For the first time in Europe, Vital will show an extraordinary group of monochrome portraits, one of them made especially for the gallery and measuring 12 metres long and four metres high. These will be accompanied by large chased-steel heads that mesmerically absorb and reflect light, as well as large heads in ceramic, shown outdoors, made in the southern China town of Jingdezhen, for centuries central to the production of imperial porcelain.
Working with craftsmen around the world, from steel-chasers in Beijing and glass blowers in Murano, to Tuareg silversmiths in Agadez and papermakers in Bhutan, Vital does not have a recognisable ‘style’, although his works often reference nature and anthropomorphism, a relationship to home and to travel, and the surreal. Vital captures and materialises his ideas spontaneously, and to the highest quality, resulting in imaginative spaces, which might be an enlarged camel pelvis in stainless steel, or a house which disappears underground at the touch of a button.
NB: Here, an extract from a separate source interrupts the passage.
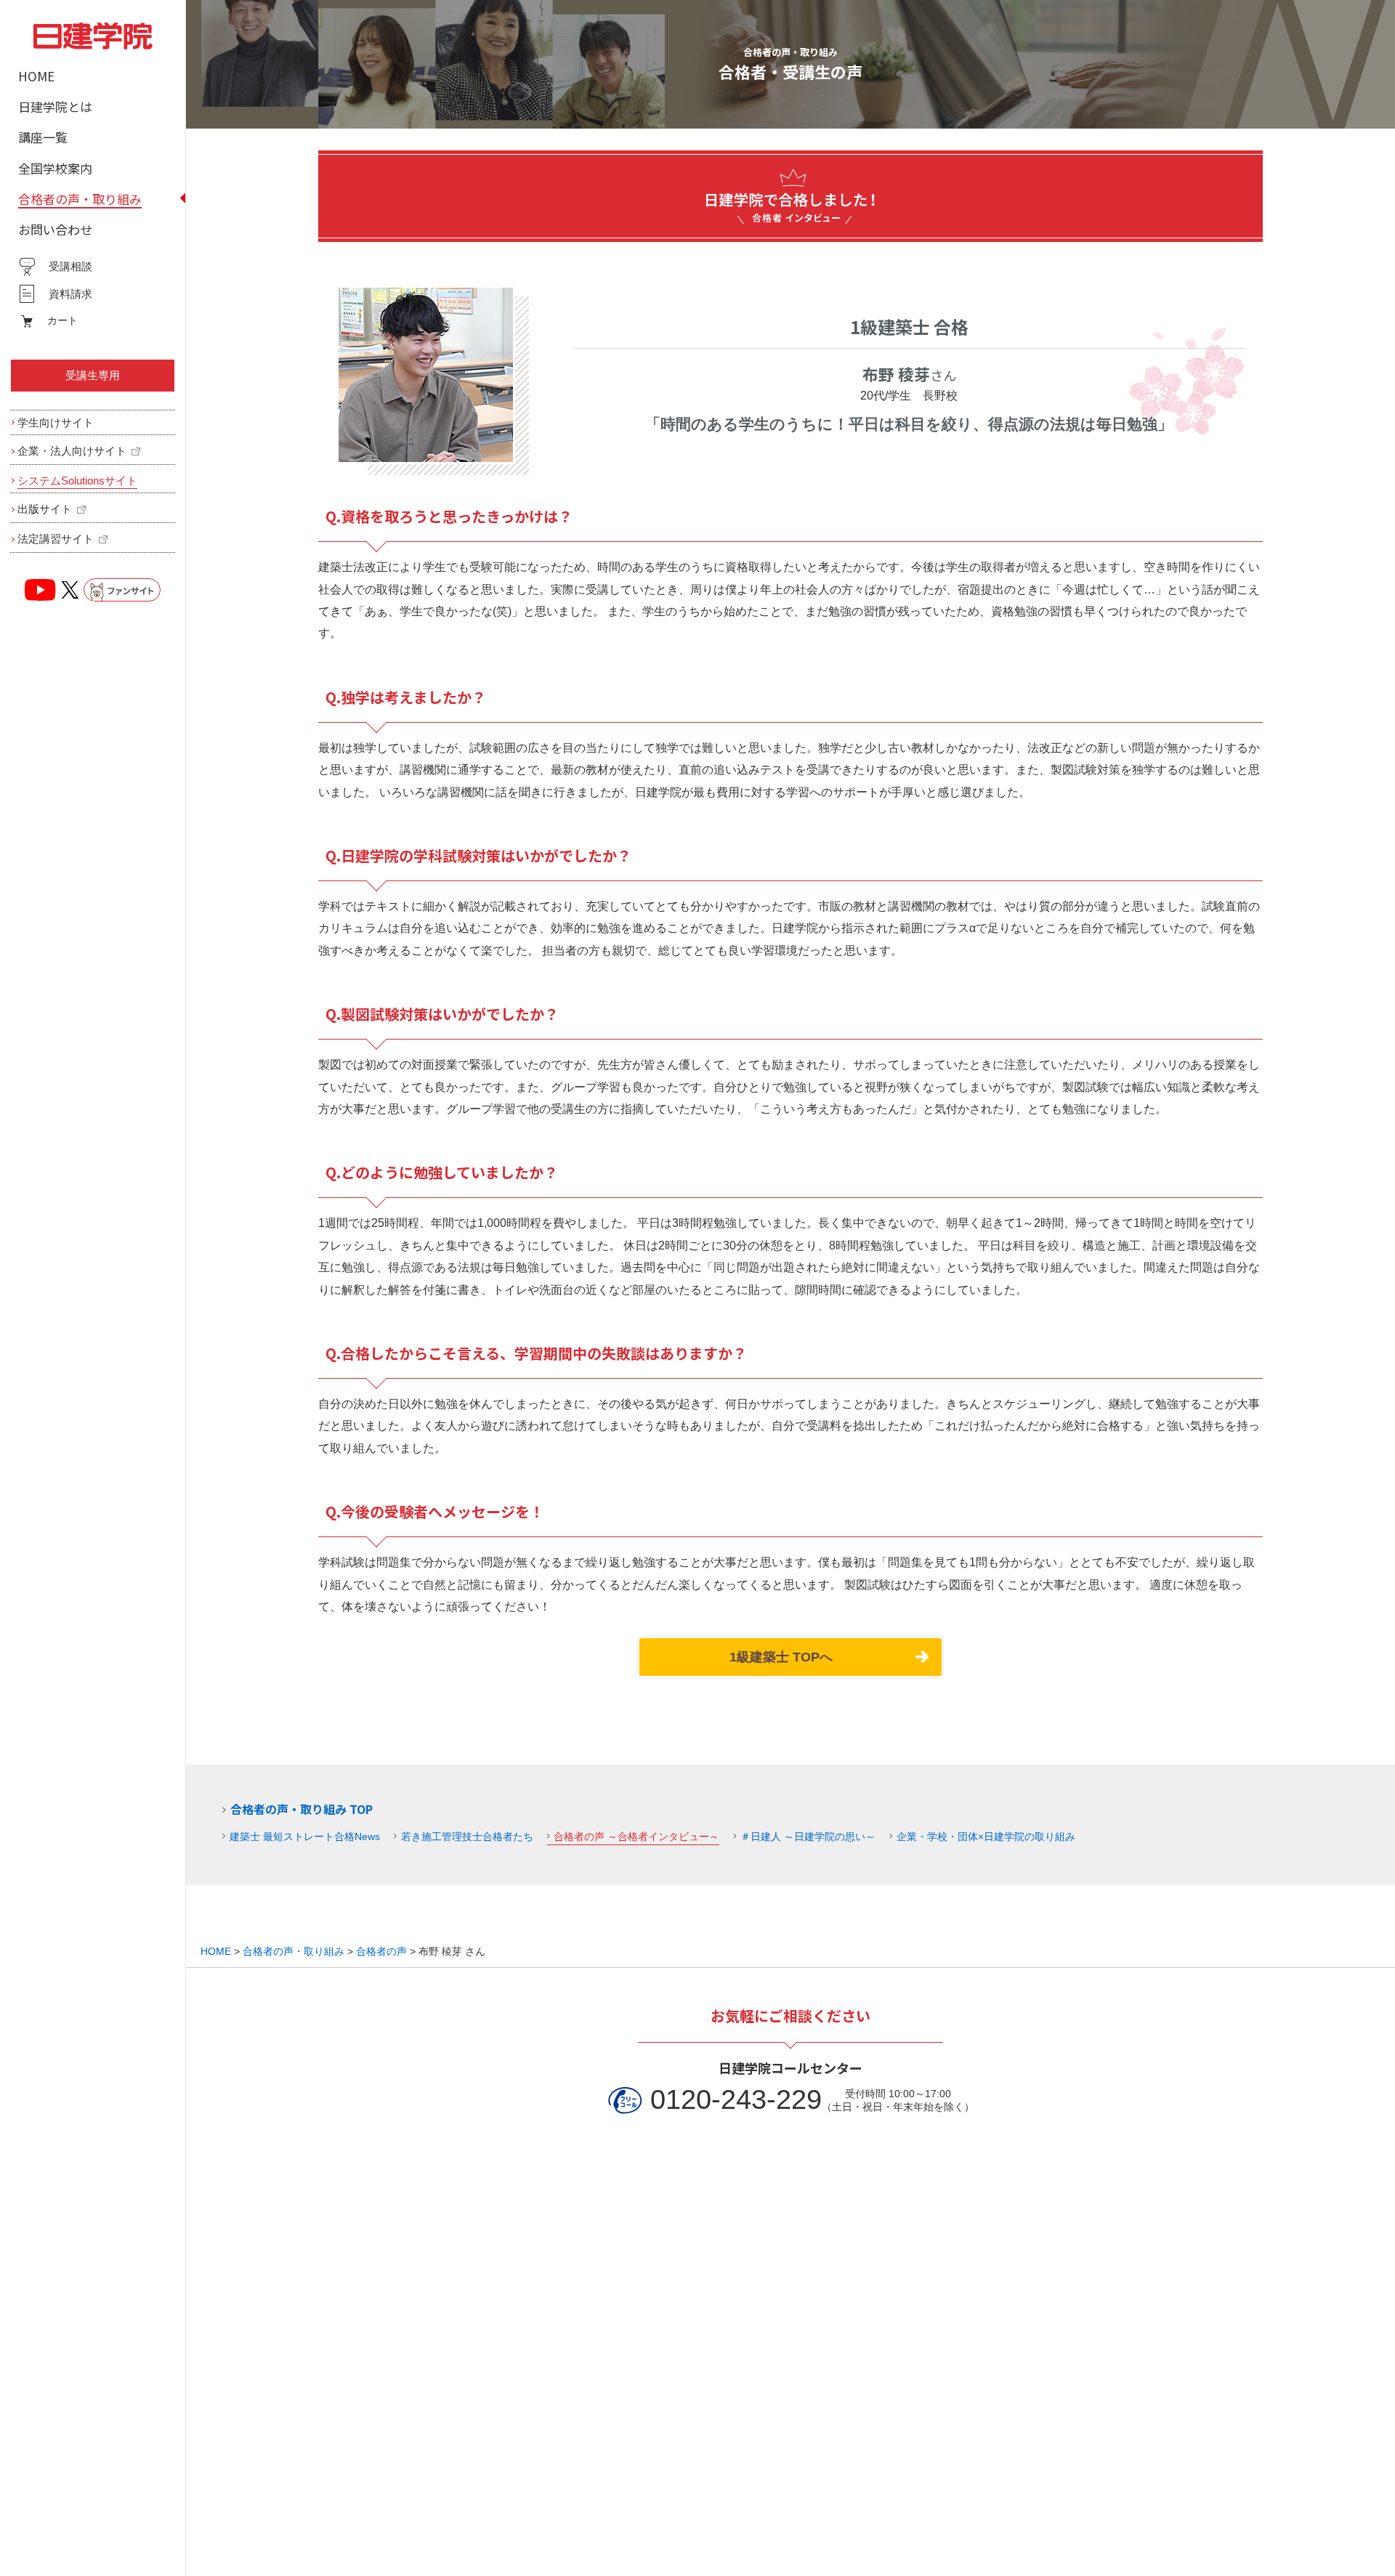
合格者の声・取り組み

Central to his work is an exploration of the spatial, economic and cultural contexts of his homes and workplaces. One adobe pyramid in Aladab, Niger is a ‘human sculpture’ – a structure in which students shelter and learn, and on which they can sit, sing and pray, transforming the artwork into an open-air schoolhouse (or vice-versa). Vital's multiple Houses to Watch the Sunset
are precisely that, drawing out the extraordinary qualities of the places in which they are situated, while simultaneously giving work to local people.